→ **Data**:

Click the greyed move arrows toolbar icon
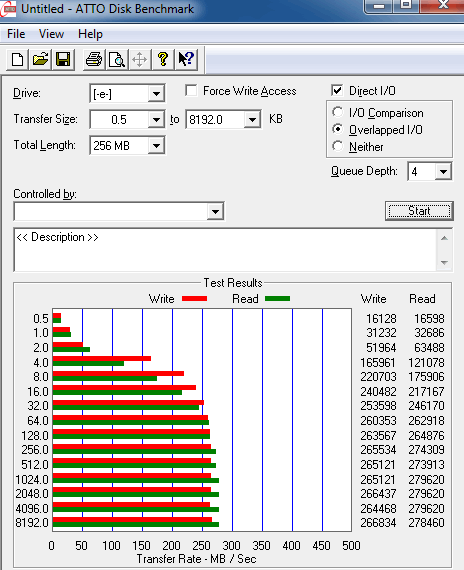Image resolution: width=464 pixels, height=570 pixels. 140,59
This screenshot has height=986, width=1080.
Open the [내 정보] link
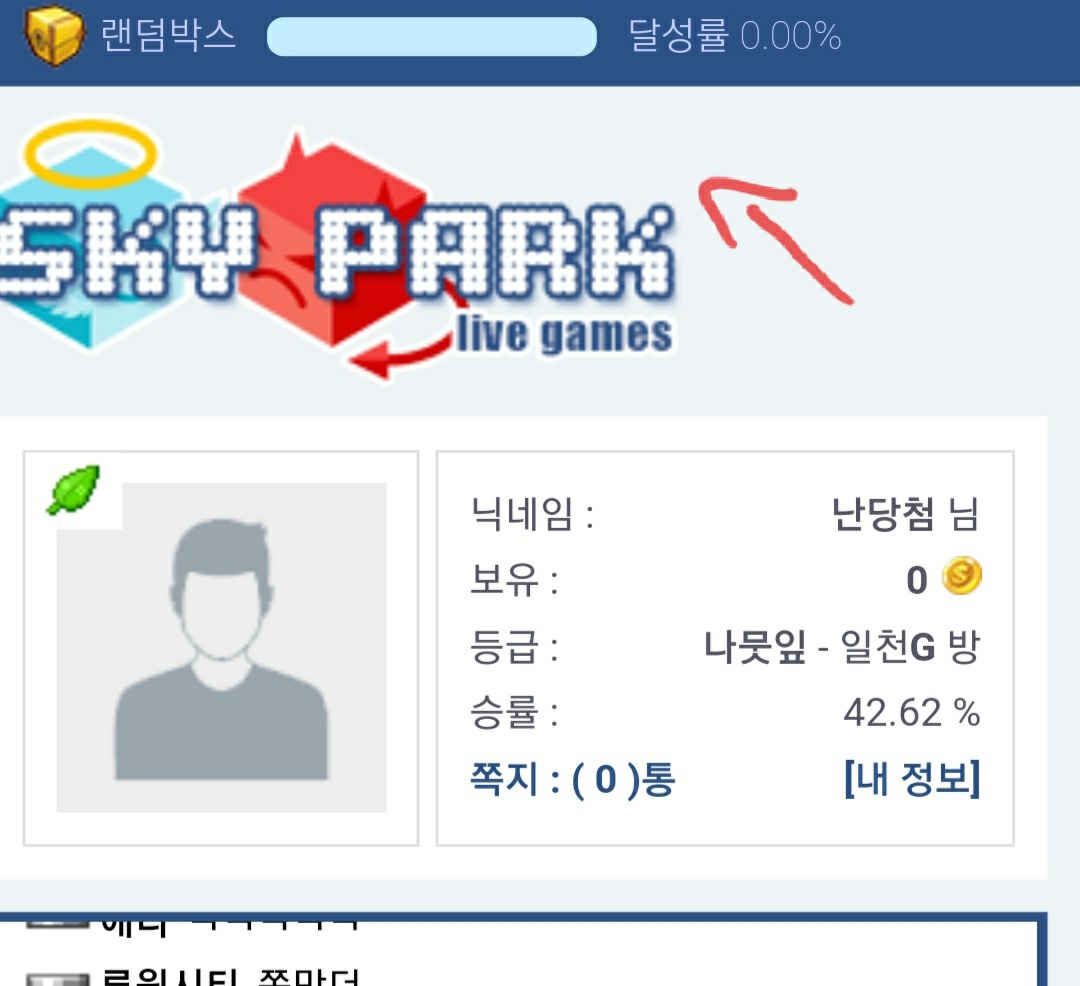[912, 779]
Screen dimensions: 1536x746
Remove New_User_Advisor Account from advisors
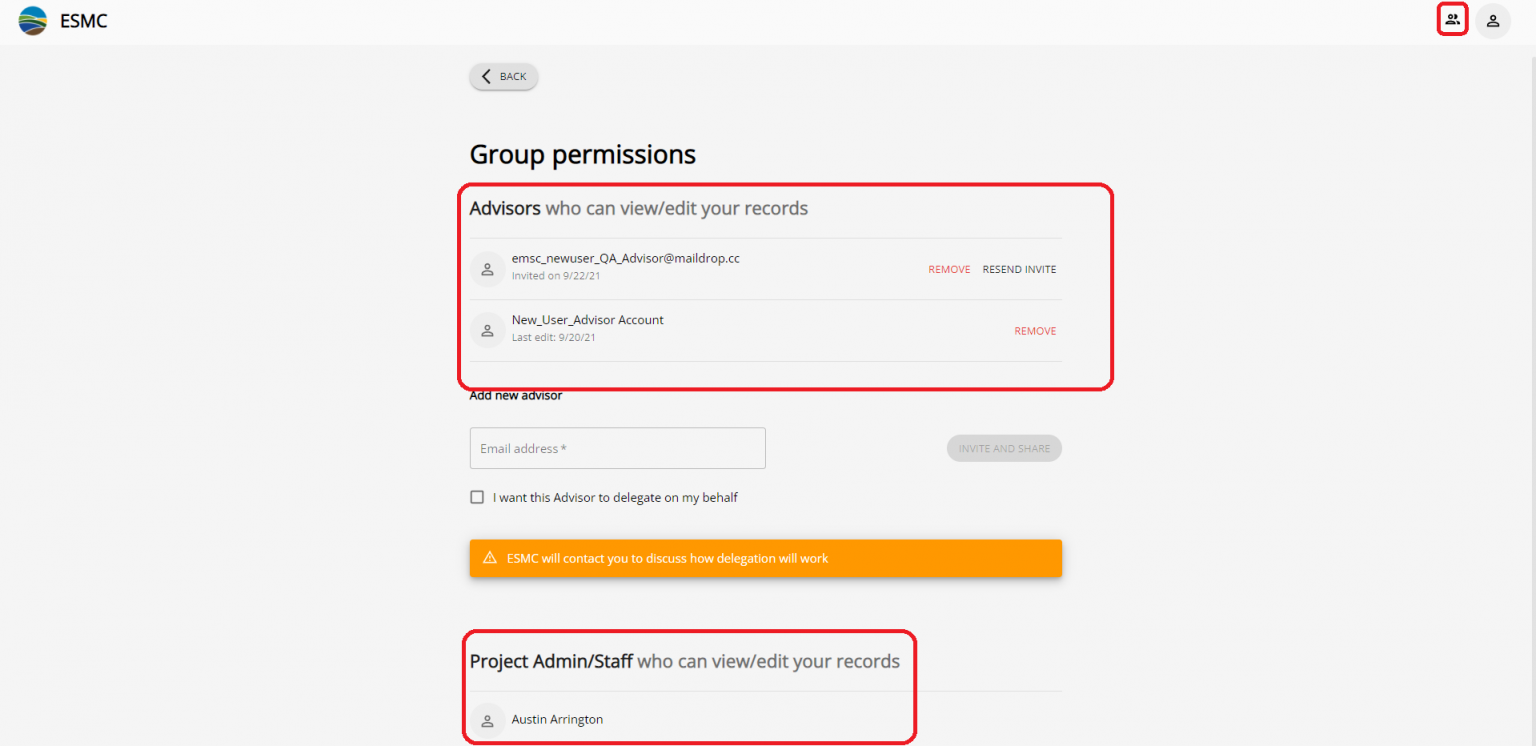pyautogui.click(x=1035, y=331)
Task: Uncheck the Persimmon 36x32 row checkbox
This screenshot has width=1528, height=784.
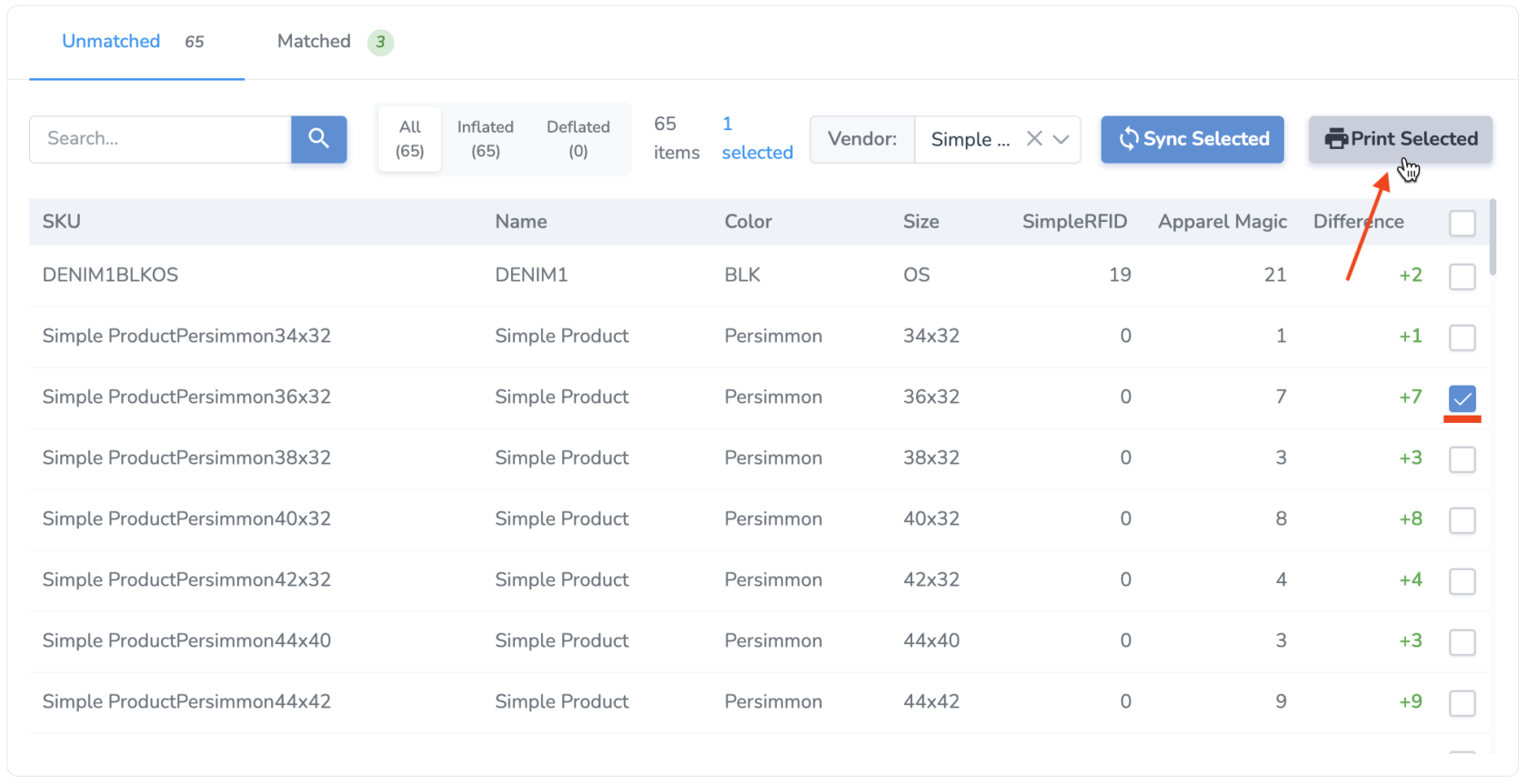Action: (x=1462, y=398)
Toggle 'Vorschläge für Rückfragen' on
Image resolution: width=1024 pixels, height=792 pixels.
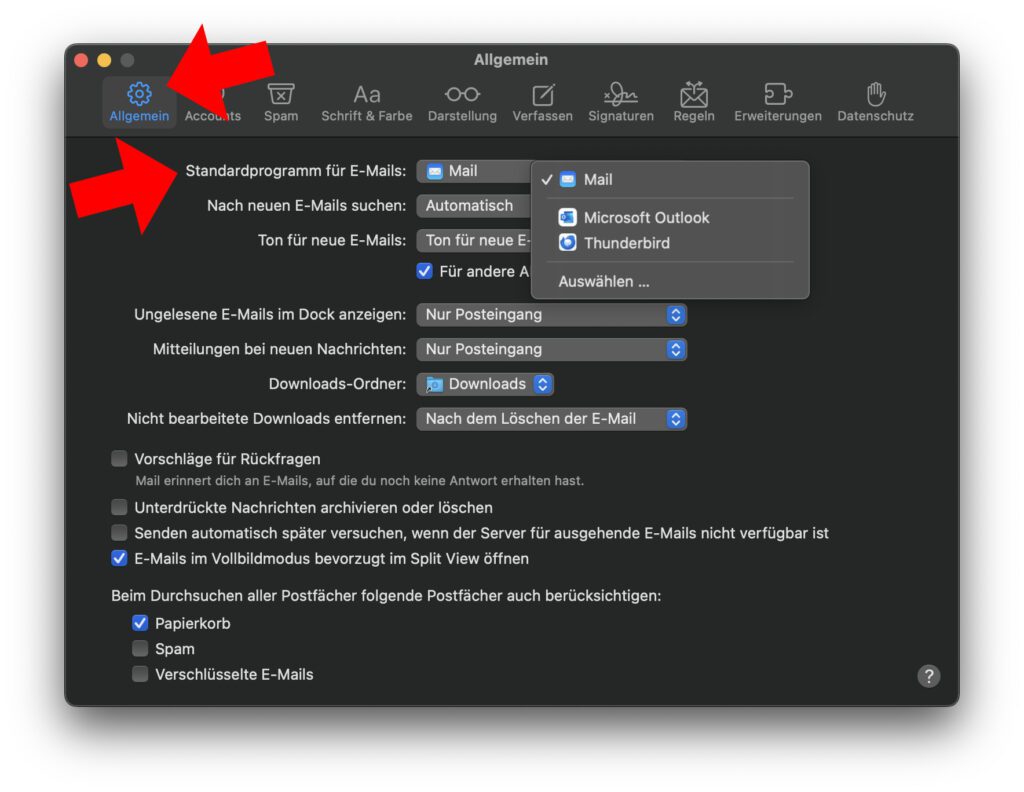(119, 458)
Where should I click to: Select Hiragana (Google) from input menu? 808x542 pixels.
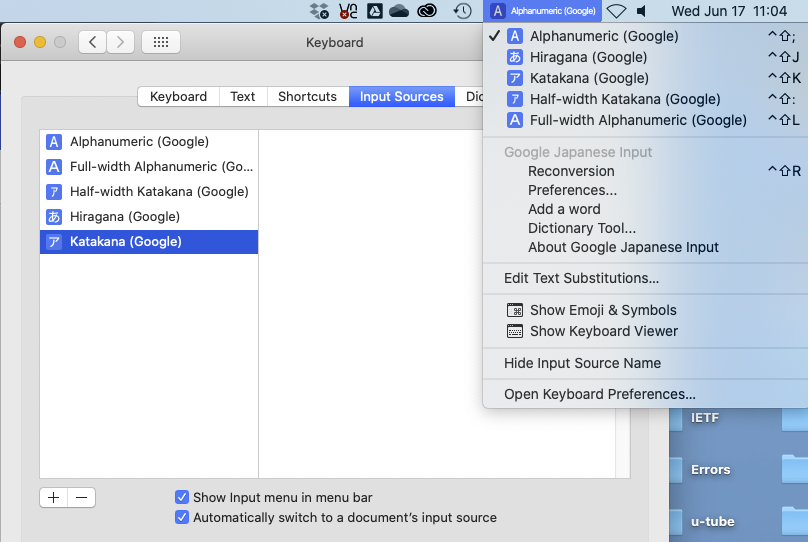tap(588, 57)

→ **Required action**: With the pictures left out, output exactly the lines from the one with "Task: Uncheck the" through the end of the listing above, both ends included.

→ **Answer to this task**:
Task: Uncheck the Persimmon 36x32 row checkbox
This screenshot has width=1528, height=784.
Action: (x=1462, y=398)
Toggle 'Vorschläge für Rückfragen' on
Image resolution: width=1024 pixels, height=792 pixels.
(119, 458)
Where should I click to: Select Hiragana (Google) from input menu? 808x542 pixels.
tap(588, 57)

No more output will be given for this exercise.